> _Exercise requirements_
Rewrite the items from the line with "Where should I" up to and including the line with "click(x=515, y=640)" as a Markdown table with columns n and Line, one row per line, skipping blank lines. Leave the pictures out of your answer.

> _Extracted material_
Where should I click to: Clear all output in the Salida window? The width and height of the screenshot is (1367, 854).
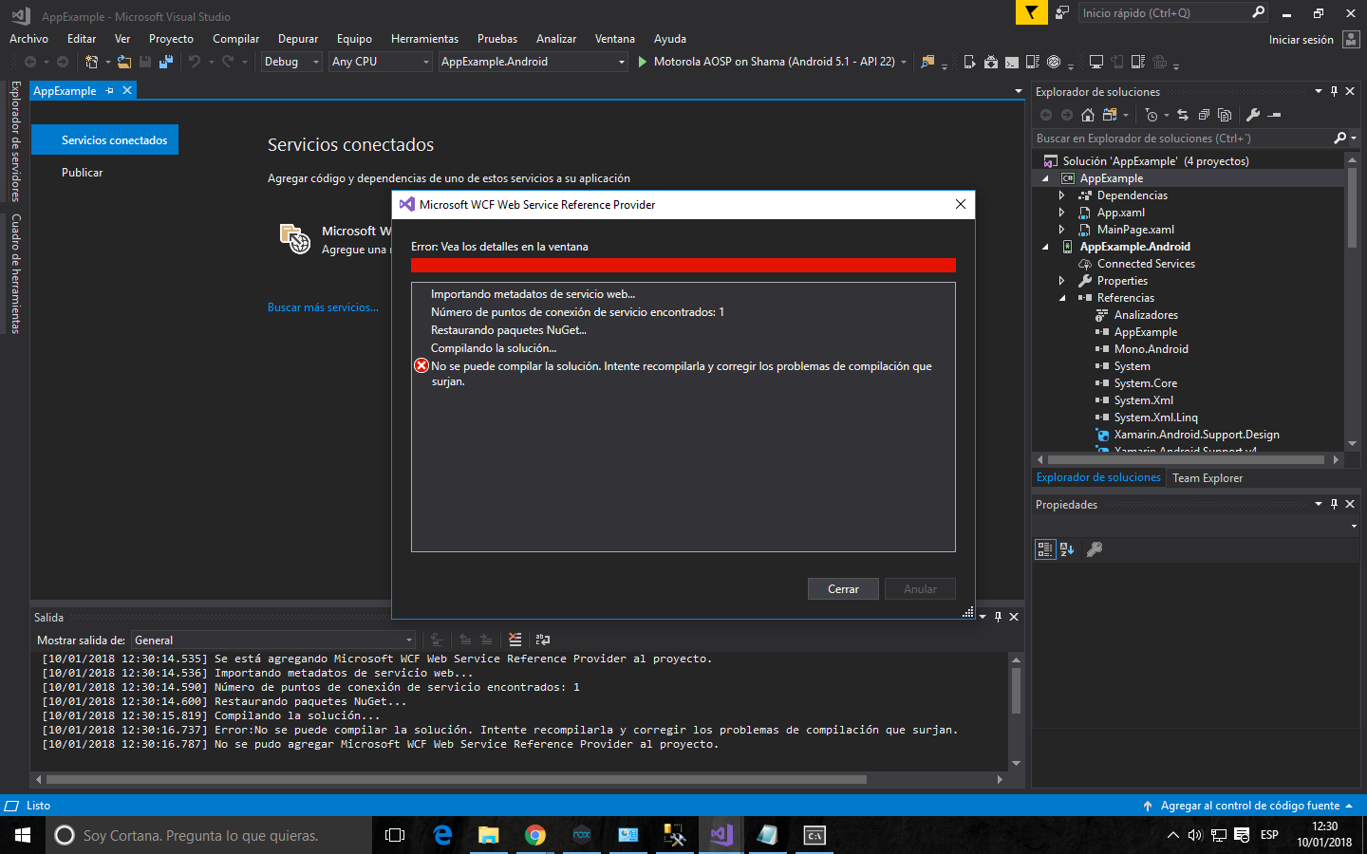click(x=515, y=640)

* * *

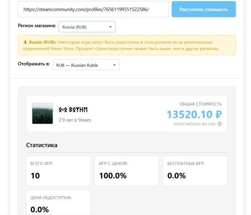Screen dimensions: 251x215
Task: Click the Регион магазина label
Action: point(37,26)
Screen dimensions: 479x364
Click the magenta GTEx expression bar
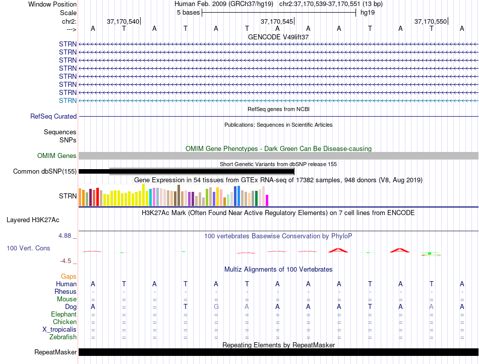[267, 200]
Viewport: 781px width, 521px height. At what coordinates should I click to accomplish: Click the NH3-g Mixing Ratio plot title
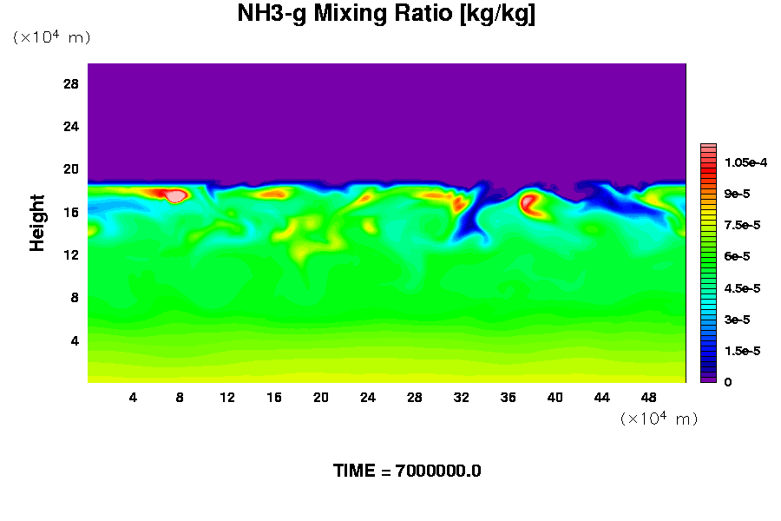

> _Answer for this exercise_
| n | Line |
|---|---|
| 1 | Where should I click to: Clear all output in the Salida window? The width and height of the screenshot is (1367, 854). |
| 2 | click(x=515, y=640) |